(Stored data)

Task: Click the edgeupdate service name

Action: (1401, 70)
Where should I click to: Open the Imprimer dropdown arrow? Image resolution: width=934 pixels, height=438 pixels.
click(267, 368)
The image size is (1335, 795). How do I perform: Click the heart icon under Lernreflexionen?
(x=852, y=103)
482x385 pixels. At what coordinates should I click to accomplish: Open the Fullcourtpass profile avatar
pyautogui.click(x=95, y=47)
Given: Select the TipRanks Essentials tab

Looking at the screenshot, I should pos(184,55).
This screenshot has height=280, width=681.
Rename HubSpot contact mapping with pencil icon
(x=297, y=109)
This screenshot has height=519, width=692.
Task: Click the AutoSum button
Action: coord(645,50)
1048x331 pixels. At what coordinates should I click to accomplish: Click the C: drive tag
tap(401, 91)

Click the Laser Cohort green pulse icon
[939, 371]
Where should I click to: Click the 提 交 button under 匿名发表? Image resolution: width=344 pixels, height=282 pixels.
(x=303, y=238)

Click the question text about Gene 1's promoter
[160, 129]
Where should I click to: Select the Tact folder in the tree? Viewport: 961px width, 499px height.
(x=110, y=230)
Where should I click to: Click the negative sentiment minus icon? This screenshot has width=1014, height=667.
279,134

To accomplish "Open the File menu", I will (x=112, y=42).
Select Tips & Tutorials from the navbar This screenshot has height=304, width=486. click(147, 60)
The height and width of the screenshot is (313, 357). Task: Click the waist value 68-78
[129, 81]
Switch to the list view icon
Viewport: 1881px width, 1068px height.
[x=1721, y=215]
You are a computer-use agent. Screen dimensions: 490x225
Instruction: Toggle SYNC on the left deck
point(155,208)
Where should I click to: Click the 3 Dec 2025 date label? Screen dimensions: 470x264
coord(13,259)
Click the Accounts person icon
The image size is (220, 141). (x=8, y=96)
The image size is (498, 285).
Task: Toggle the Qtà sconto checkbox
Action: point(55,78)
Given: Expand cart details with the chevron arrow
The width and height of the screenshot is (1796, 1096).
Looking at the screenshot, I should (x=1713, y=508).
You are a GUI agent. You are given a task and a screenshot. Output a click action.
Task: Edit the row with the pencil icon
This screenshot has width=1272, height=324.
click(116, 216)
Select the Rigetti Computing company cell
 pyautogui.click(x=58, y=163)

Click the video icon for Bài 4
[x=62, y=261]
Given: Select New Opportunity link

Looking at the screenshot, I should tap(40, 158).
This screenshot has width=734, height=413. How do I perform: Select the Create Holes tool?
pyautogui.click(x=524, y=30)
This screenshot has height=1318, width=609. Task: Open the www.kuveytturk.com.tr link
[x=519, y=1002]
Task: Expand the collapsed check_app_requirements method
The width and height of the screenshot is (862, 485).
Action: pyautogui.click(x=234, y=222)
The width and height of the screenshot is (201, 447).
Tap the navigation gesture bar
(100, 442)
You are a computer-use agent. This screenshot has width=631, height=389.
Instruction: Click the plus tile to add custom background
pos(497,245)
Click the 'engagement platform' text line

== Work item ==
Answer with a number only. How many lines in the records include the word "agent"?

== Result of this task ==
3